Table 5 Summary of the differences between men with SRPE and stuttering priapism.

Multiple treatment options are available for SP, including PDE5i, α-agonists or androgen deprivation therapy (ADT). Treatment options for SP aim to prevent or suppress painful nocturnal erections [28]. Often, the most effective treatment for men with SP is ADT, which works by inhibition of physiological sleep-related erections [3, 28, 29]. ADT does however have significant associated side effects, and its use in men with SRPE could be considered over-treatment without careful counselling. In men with refractory symptoms, surgery (implantation of a penile prosthesis) can considered [28]. In men with SRPE, the primary aim is improvement in symptoms, therefore potential benefits of any treatment must be weighed up against the side effects. It would be equally inappropriate to under-treat a patient at risk of imminent IP and leave them risk of a prolonged episode with the associated morbidity.

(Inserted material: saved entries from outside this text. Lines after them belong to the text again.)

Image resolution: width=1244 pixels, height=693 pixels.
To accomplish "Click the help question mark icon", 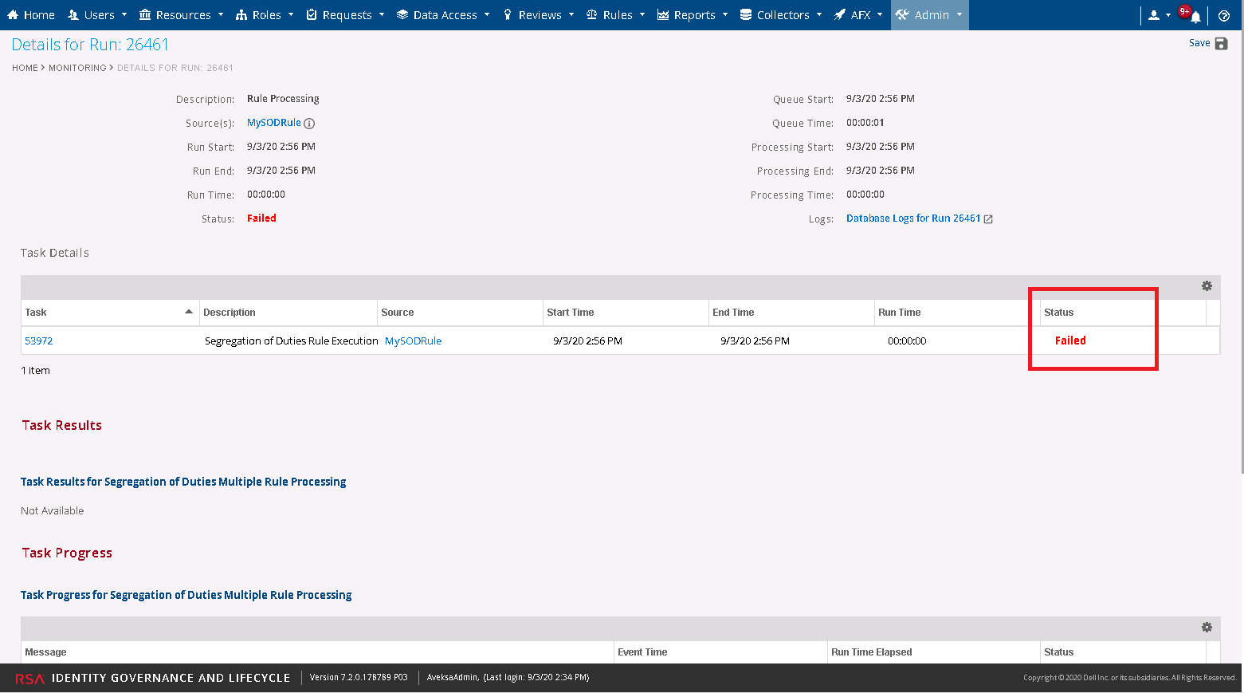I will (x=1224, y=15).
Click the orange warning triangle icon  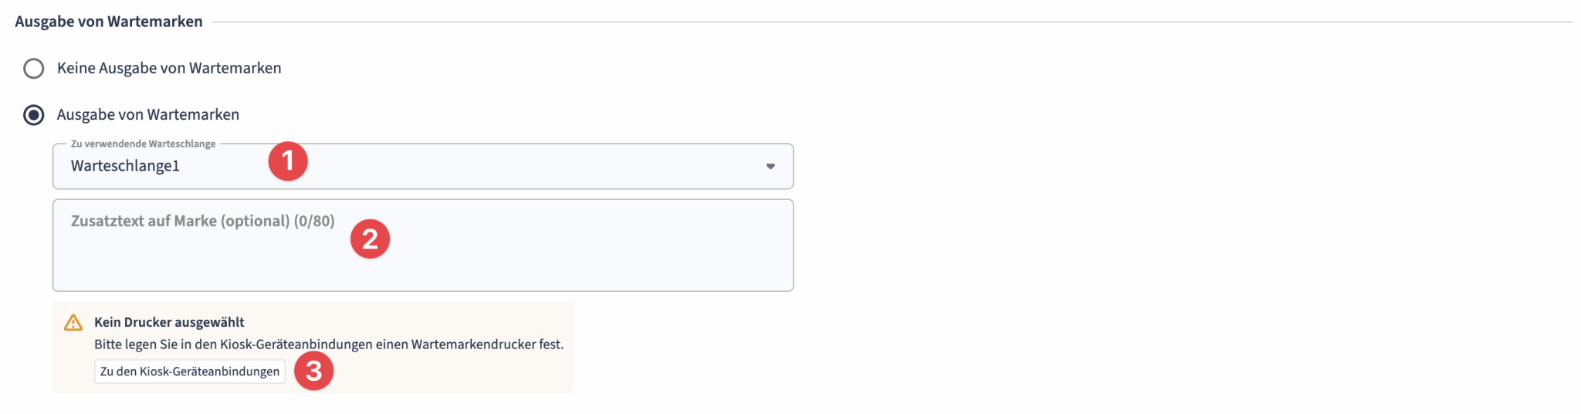(x=73, y=323)
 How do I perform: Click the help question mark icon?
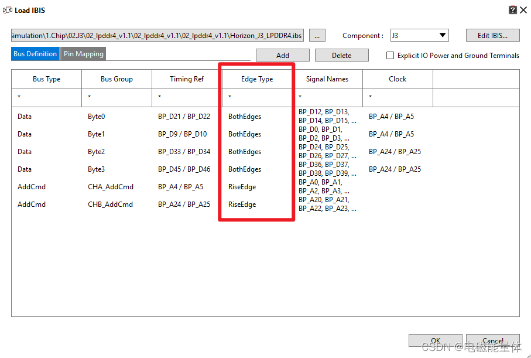[512, 9]
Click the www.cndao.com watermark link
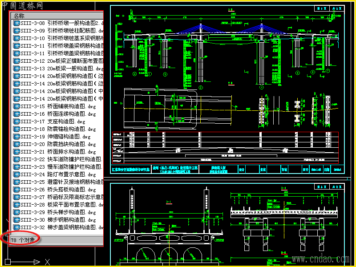The image size is (356, 267). 320,259
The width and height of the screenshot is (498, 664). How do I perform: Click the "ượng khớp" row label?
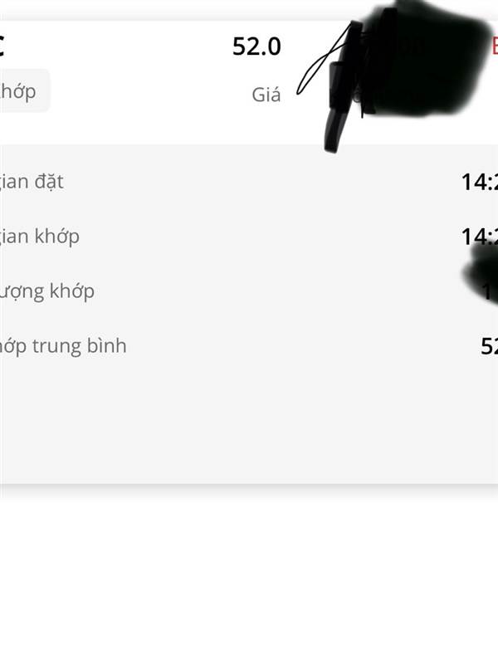(46, 292)
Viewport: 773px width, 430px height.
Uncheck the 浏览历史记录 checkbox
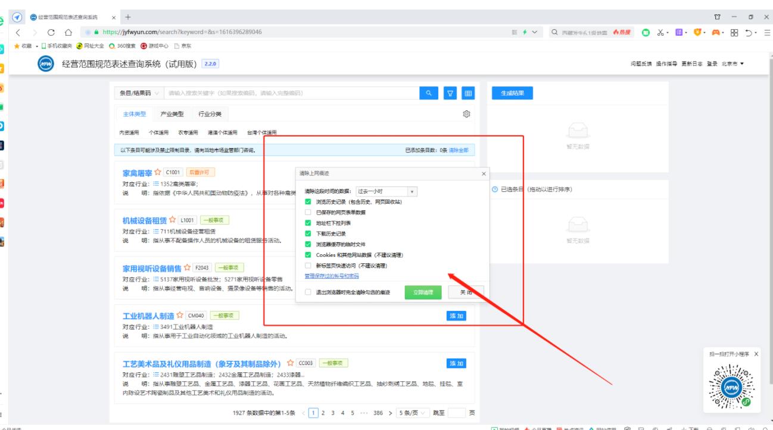(x=308, y=202)
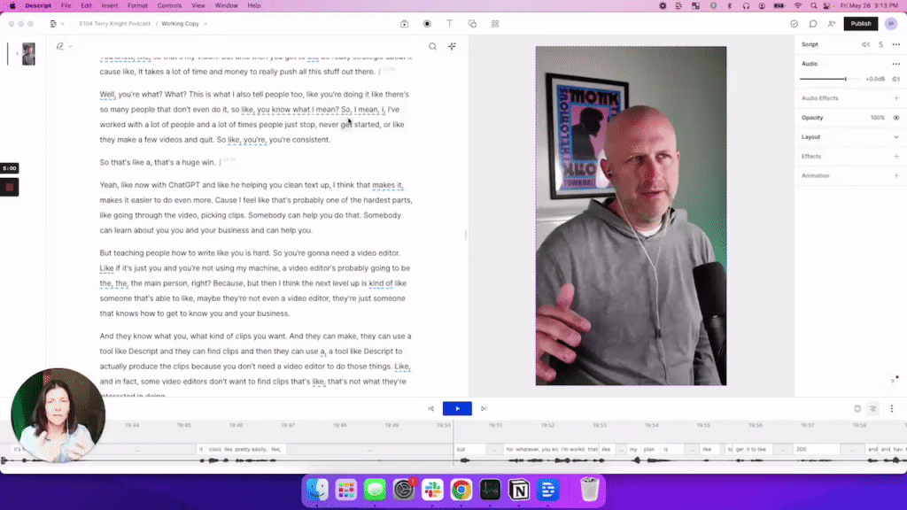Toggle the speaker icon next to Script
Image resolution: width=907 pixels, height=510 pixels.
[866, 44]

The key limitation of this research is its small study population and lack of matched controls. Despite this, SP and SRPE are rare entities which are poorly understood and this study does provide some additional understanding. To further increase the number of participants in future studies, it is likely that collaborative research would be required. There was also a lack of control arm of healthy volunteers and or those with these conditions and good sleep, making comparison difficult. Access and compliance with NPT is overall scarce and poor and it is therefore of limited diagnostic utility in a clinical setting. Its role in this study was however helpful as it was objectively able to identify the onset of the painful erection prior the patient waking up and reporting it.

Conclusion

SP and SRPE are rare entities with similar clinical features. This study has found multiple differences between these two conditions This is likely to represent differences in the underlying pathophysiology. Men with SRPE have associated sleep pathology (REM awakenings and PLM) on polysomnography and a normal PDU. This suggests a potential central (or sleep related) cause of their symptoms. Men with SP had an abnormal resting PDU with a low resistance waveform and no underlying sleep pathology identified. The men in this group have all had episodes of IP and recurrent episodes of prolonged erection. Each of these events causes ischemia and damages the sinusoidal endothelium and cavernosal smooth muscles thus altering the haemodynamics of the penis. This is a hypothesis-generating observational study.